We have ridges on the edges of quarters as a throwback to gold coins, where someone would shave a bit of metal from the coin to devalue it (passing the coin off at full value)
The art of coin casting isn't unknown to the non-bank public. You have people willing to do backyard forges and melt in a little metal into their gold and re-stamp it. After it is a bit worn, it can be (depending on skill) passable as a worn 100% gold coin.
We haven't even approach
Gold and silver coins, wear, and devaluation (Score:5, Interesting)
Thing is, you don't have to shave metal from the coin unless you're stupid, lazy, and/or in a big hurry.
Coins of precious metal wear down with use. Metal gets rubbed off the high points of the coin. A heavily worn silver dime can lose as much as 20% of its weight, and still be recognizable as a dime. Where does the metal go? All over the place -- bits of it are left as dust or markings at every point where the coin moves across a surface. In the days of circulating PMs, when coins wore down too far, they were returned to the government, which would melt them down and recycle their metal into new coins. The government absorbed the losses due to circulation.
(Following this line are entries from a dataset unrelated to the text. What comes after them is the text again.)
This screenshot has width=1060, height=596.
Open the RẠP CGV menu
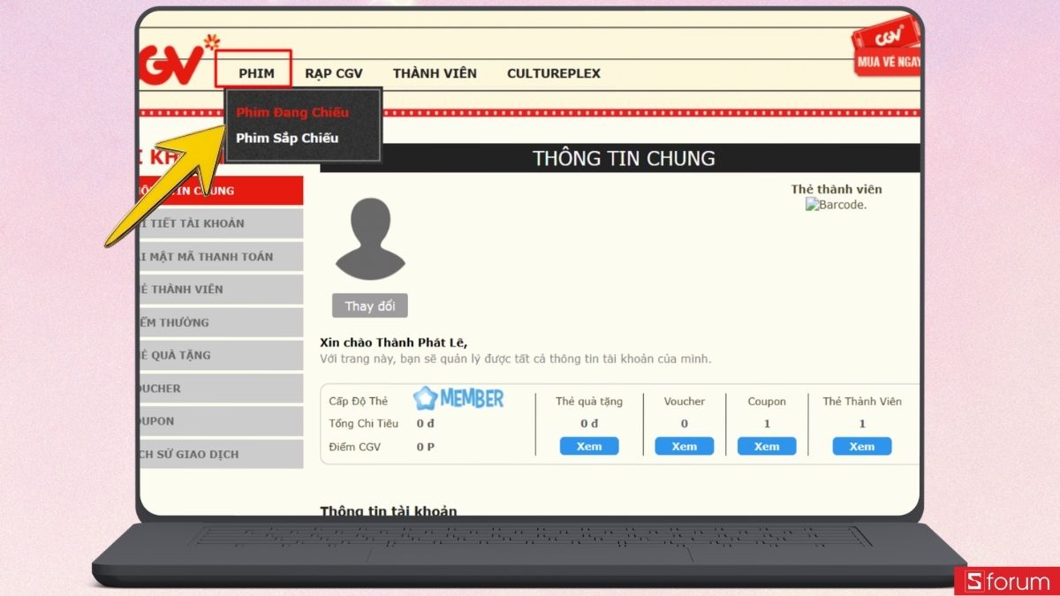334,73
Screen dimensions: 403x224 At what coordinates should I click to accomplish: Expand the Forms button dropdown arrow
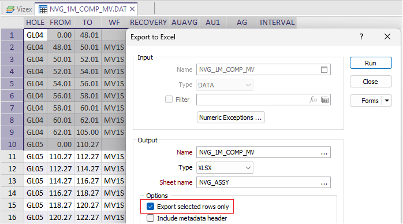(387, 101)
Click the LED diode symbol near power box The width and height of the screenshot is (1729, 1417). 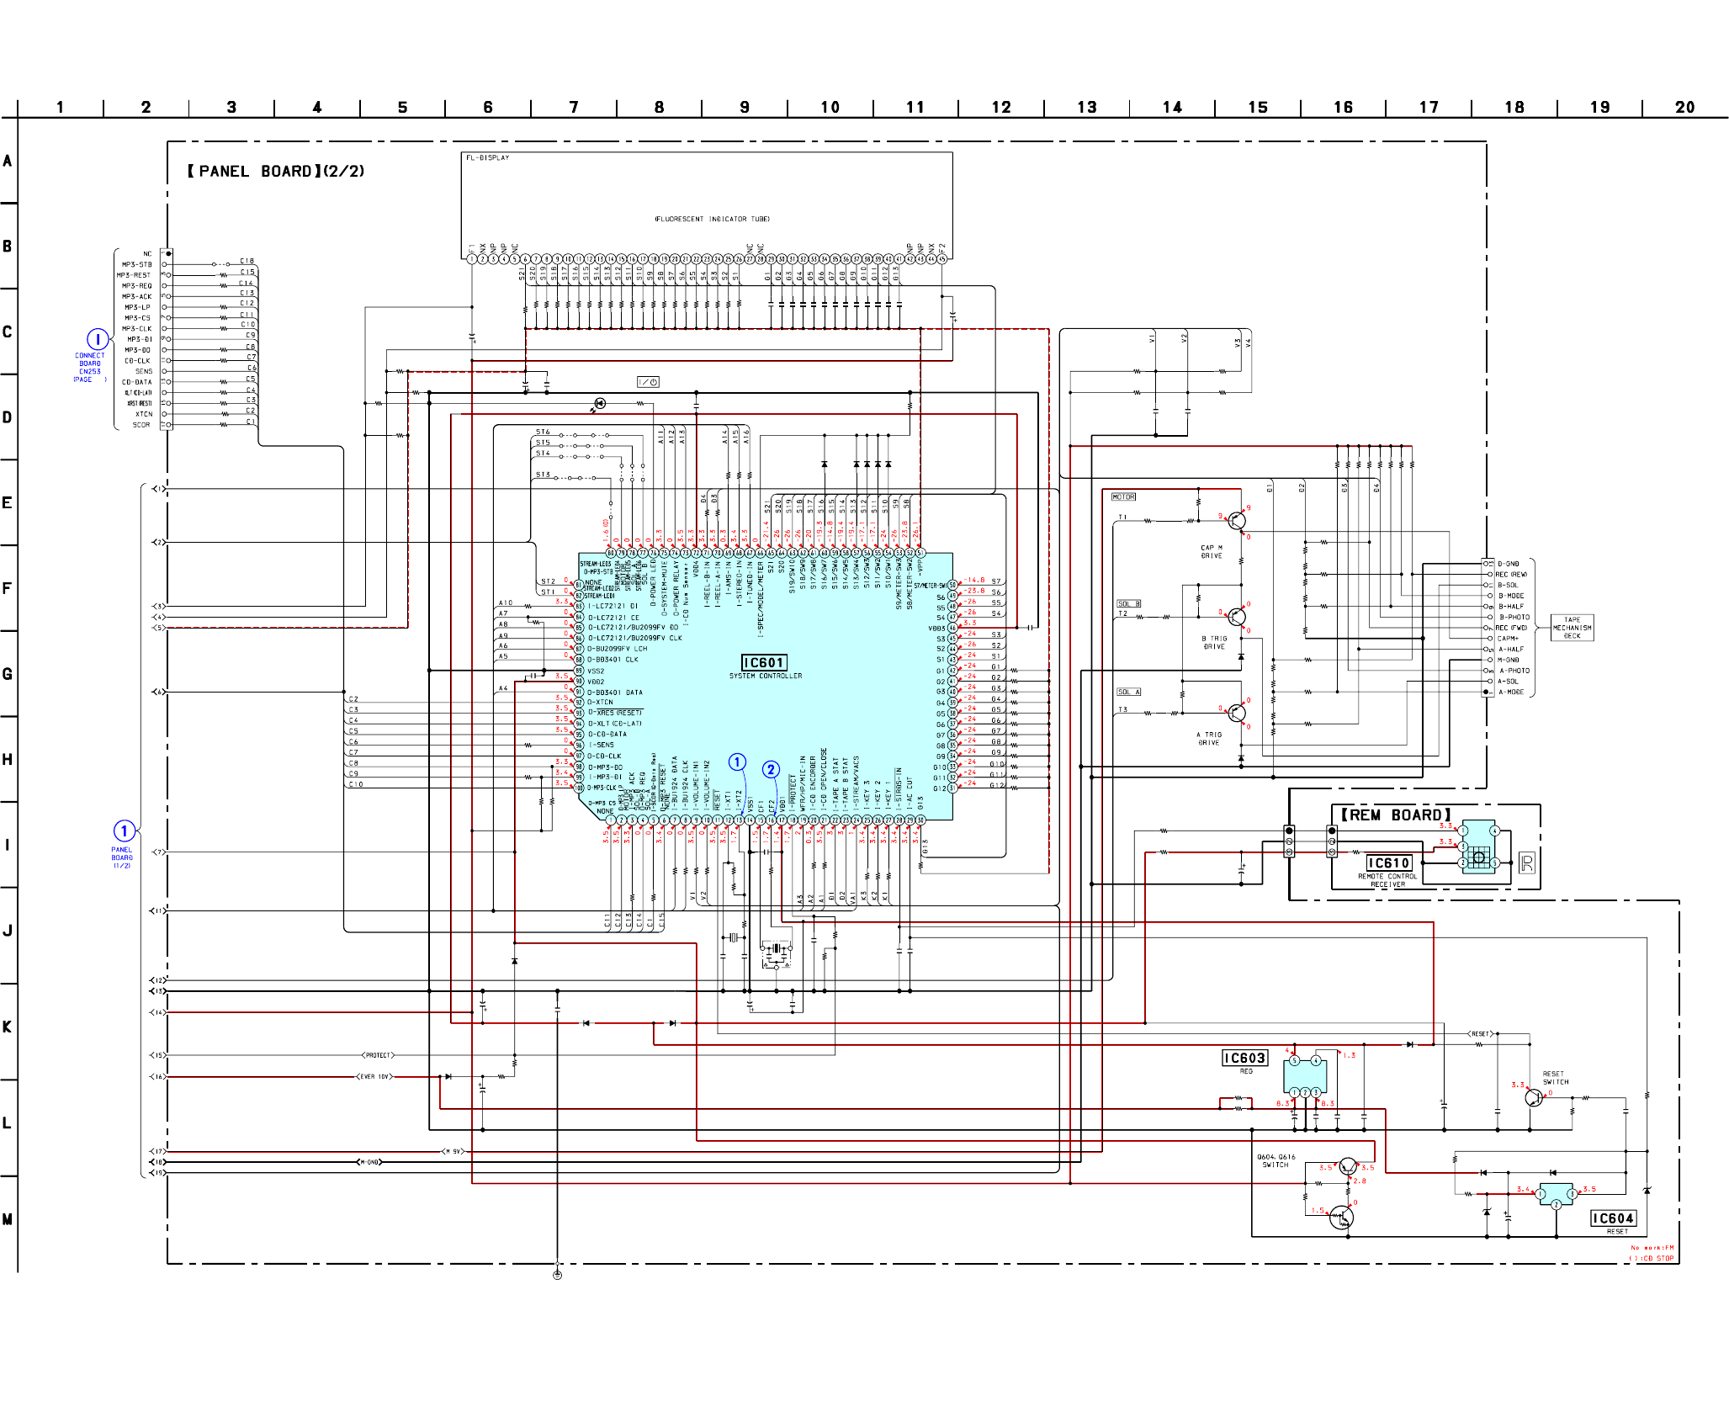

If you're an enterprising individual, you can get a bunch of silver or gold coins, put them in a dust-tight bag, tumble that bag for a few days, and collect the dust. You're left with worn, but still perfectly legal, coins; they are, in fact, circulated, just not among multiple entities. It's called sweating [google.com], and can be done chemically as well, although that method is easier to detect.
So, if you're on a gold or silver standard, your "hard currency" still loses value over time, but you have the power to capture that "lost value" yourself if you so choose. If a state or nation proposed to issue silver or gold coins for circulation today, you can be sure people would use the full power of twenty-first century technology to chisel their cut off the top. There's no way any entity would volunteer to be on the hook for circulation losses, especially when it's so easy for another entity to accelerate and capture those losses.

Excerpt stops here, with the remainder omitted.